#### MATERIAL FOR THE TASK:
- - -

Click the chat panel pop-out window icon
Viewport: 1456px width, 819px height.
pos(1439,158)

- - -

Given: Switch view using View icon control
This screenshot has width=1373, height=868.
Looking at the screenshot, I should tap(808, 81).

- - -

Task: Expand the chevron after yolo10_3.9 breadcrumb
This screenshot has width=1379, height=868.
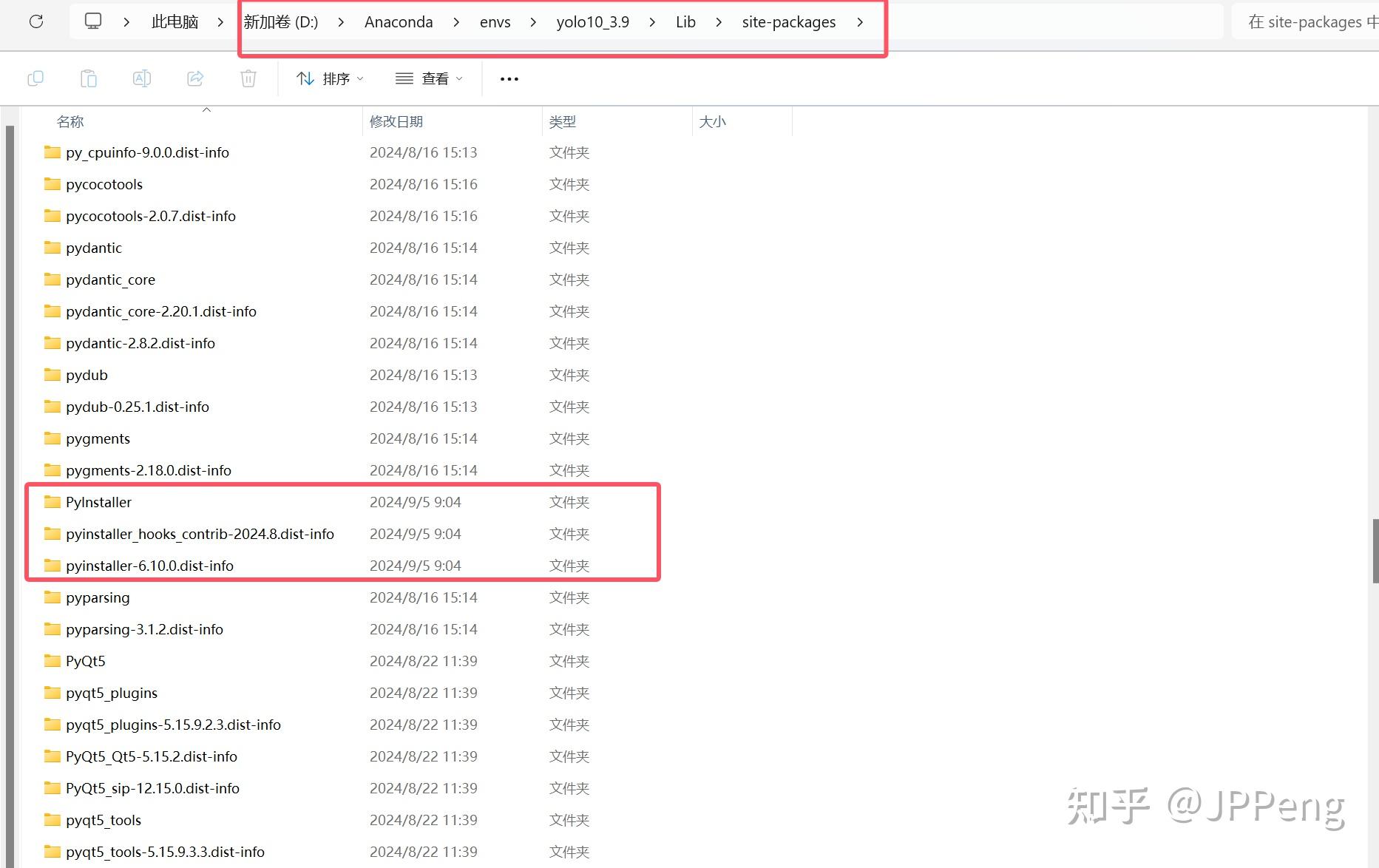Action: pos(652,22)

- - -

#### WORK ITEM:
State the number of lines above that hold the word "icon", and say nothing else.

#### RESULT BELOW:
2